To further our profession, Bonnie serves as a mentor and advisor, training speaker, and teacher for attorneys and legal interns. She serves on the Juvenile Justice Collaborative, the governing body of the Juvenile Detention Alternative Initiative (JDAI) program in her county, and she chairs the JDAI Disproportionate Minority Contact Subcommittee. These programs involve the collaboration between the state, defense, judiciary, law enforcement, juvenile probation services, public schools, mental health, social services, parks and recreation, and the county government to provide better services to youth and their families as an alternative to detention. She also participates in the Law Camp sponsored by the Loudon County Bar Association to mentor rising high school seniors at a week-long camp that combines fun events with a mock trial prep of a case.

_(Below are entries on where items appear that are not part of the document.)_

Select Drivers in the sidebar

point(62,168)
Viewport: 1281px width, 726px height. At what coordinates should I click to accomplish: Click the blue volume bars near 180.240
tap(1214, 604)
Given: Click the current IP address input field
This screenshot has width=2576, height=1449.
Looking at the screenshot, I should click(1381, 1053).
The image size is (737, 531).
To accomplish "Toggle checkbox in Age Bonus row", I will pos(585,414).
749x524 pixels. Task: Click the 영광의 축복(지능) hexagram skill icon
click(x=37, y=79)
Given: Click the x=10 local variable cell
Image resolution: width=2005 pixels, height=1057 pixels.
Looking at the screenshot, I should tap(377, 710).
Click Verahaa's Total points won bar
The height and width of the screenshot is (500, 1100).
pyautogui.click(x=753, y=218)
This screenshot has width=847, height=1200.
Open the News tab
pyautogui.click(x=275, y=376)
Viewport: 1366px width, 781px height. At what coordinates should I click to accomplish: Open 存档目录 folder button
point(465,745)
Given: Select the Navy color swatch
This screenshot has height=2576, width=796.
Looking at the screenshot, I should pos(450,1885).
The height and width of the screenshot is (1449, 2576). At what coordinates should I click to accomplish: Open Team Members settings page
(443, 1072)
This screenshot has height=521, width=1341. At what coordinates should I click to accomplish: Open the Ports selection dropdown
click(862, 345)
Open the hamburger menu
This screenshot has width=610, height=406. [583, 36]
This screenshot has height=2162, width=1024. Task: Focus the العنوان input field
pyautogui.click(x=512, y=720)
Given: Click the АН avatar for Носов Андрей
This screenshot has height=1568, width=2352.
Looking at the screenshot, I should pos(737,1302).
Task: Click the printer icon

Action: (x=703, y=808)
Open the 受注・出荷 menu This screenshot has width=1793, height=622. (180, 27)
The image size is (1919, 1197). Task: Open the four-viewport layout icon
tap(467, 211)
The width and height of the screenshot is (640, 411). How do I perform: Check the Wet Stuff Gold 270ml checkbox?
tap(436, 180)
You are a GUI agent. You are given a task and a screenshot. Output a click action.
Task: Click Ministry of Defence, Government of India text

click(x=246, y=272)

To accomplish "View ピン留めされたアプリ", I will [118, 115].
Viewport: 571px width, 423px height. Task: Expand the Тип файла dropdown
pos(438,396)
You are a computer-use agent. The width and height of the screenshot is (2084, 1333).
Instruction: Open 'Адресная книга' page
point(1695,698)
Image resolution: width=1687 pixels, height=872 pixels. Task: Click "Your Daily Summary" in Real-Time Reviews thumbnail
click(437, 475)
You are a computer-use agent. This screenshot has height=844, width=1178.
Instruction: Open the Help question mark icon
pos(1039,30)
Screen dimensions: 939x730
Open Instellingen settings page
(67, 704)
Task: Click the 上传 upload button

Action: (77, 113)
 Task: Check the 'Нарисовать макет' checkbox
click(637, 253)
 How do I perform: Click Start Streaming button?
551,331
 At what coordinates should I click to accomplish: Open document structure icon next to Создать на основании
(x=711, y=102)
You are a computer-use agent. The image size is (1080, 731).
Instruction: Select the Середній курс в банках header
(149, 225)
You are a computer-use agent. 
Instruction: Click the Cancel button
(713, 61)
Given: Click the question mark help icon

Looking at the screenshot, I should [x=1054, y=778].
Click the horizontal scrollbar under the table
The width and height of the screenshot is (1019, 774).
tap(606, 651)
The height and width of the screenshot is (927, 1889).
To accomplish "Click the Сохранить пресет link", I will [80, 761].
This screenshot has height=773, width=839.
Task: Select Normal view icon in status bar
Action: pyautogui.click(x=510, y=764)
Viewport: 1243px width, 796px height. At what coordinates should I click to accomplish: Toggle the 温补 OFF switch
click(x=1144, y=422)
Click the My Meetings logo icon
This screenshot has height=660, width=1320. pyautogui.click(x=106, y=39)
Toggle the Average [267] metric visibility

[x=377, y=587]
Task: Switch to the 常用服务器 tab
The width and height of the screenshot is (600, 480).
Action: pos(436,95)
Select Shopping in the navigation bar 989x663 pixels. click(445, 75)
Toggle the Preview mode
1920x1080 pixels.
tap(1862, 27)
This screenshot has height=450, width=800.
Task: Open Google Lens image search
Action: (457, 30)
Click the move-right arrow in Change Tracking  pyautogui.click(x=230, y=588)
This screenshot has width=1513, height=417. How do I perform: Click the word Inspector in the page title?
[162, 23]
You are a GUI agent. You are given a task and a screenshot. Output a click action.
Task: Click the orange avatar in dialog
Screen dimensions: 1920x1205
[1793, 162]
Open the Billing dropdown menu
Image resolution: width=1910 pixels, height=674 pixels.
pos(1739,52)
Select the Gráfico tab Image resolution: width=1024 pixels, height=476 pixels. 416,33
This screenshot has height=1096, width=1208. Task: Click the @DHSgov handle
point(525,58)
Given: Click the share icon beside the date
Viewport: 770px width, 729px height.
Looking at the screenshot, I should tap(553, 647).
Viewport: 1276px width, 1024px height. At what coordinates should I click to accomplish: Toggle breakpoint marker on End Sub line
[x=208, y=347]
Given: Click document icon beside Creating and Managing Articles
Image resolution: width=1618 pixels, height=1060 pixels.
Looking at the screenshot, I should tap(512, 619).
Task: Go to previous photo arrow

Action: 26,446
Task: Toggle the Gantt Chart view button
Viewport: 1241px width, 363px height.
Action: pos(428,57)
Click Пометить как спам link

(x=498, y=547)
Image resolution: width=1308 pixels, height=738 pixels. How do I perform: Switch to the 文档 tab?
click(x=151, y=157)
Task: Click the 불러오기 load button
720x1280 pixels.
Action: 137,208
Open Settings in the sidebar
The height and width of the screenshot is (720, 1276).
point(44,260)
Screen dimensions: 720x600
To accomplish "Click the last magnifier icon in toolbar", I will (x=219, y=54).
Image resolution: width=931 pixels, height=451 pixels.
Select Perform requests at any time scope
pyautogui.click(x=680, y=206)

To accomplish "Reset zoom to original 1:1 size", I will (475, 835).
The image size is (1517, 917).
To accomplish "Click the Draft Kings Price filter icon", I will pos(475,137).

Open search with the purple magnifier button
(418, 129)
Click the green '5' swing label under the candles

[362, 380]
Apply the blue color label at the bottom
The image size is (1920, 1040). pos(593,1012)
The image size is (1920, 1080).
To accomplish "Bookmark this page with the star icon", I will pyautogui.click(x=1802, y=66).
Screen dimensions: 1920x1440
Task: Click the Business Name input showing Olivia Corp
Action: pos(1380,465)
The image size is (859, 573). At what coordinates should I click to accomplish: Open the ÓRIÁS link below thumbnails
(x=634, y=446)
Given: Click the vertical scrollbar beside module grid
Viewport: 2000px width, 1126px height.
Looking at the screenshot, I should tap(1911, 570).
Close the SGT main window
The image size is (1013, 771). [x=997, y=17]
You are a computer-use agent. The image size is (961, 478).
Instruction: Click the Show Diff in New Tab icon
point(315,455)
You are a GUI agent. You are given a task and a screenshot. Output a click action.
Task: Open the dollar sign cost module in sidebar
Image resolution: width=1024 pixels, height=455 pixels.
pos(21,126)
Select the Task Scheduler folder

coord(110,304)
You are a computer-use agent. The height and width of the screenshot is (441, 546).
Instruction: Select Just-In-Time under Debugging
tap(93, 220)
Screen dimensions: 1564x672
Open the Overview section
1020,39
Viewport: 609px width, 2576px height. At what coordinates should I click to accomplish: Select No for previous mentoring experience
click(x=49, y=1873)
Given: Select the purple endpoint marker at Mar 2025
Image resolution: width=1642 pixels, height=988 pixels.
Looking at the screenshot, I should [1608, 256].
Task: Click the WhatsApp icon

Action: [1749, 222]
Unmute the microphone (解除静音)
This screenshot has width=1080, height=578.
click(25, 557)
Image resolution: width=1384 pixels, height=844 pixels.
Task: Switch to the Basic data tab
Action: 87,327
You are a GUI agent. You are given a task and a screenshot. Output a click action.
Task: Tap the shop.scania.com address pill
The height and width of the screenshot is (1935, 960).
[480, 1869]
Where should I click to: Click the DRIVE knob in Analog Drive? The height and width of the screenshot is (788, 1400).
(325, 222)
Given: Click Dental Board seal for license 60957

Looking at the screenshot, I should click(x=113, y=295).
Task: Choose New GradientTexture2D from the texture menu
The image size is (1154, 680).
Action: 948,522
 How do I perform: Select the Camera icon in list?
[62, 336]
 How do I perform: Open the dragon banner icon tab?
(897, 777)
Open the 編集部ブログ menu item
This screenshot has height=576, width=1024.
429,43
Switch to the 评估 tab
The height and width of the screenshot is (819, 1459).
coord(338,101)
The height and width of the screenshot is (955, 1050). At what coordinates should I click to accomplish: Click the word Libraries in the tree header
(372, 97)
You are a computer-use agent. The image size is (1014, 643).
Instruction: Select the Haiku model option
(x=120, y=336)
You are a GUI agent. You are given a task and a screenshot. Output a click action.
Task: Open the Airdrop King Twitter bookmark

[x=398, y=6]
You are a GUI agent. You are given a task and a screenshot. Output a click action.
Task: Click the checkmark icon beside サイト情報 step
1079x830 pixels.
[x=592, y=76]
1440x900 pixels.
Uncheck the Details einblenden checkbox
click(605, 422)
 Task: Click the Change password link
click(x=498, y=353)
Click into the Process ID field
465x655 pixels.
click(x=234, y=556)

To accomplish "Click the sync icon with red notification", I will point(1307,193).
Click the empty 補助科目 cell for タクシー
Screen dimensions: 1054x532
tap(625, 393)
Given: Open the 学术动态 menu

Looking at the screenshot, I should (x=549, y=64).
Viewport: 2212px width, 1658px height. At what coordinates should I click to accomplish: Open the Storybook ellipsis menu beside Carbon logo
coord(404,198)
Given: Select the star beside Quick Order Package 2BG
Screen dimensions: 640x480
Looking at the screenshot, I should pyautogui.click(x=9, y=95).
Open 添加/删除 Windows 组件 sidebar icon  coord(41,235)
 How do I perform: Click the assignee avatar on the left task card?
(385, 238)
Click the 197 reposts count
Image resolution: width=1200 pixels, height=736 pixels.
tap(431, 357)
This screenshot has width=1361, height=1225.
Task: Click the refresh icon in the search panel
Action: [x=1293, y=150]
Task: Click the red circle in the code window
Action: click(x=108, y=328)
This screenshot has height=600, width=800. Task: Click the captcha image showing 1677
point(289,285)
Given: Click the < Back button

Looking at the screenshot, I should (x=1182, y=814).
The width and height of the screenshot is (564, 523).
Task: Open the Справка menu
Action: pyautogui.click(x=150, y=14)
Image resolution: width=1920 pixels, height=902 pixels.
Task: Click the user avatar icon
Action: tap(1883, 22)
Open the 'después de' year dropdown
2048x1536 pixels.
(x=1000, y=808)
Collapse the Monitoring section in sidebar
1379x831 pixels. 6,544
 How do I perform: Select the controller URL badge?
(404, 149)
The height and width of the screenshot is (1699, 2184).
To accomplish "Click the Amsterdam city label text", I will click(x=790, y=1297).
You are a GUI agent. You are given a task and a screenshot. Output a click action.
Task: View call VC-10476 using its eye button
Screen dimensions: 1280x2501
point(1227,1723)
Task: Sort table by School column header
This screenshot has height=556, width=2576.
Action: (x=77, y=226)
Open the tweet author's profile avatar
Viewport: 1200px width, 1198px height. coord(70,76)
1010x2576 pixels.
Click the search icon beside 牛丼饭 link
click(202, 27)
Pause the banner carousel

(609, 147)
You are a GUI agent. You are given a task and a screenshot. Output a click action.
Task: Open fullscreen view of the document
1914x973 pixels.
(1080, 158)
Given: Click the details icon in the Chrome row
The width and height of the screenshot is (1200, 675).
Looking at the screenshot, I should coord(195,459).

As a community leader, Bonnie co-founded and co-chairs her county’s chapter of the Beat the Odds Scholarship Program that recognizes youth who have overcome significant life obstacles from homelessness to physical and sexual abuse to involvement in the juvenile justice system, and who are graduating from high school and going on to post-secondary education. Without Bonnie’s leadership and dedication, these students would not have the financial assistance to further their education and training.
In honor of a fallen team member, Bonnie and her baseball team started the Give 10 for 10 charity (www.give10for10.org). The most recent project for the charity was to collect books and supplies for New Jersey and New York following Hurricane Sandy. The initial goal was 1,000 books — enough to provide four books to every child in the selected school. The donation drive produced closer to 5,000 books — enough to allow the children to take books without restriction and to donate to a library for other children who could not attend the event. Additional supplies were donated to families in need in Staten Island and Breezy Point in the Rockaways. As Bonnie said, the trip to New Jersey reminded everyone of how much we need to invest in our future, and the trip to New York reminded everyone how much still remains to be invested in our present.
Bonnie often says, “It’s not about how much you have, it’s about what you do with it.” Bonnie Hoffman, you have done tremendous work, and you fight a tireless fight. For those reasons and more, I proudly give you NACDL’s highest award for your fearless, compassionate, and faithful devotion to your clients, the legal profession, and the community.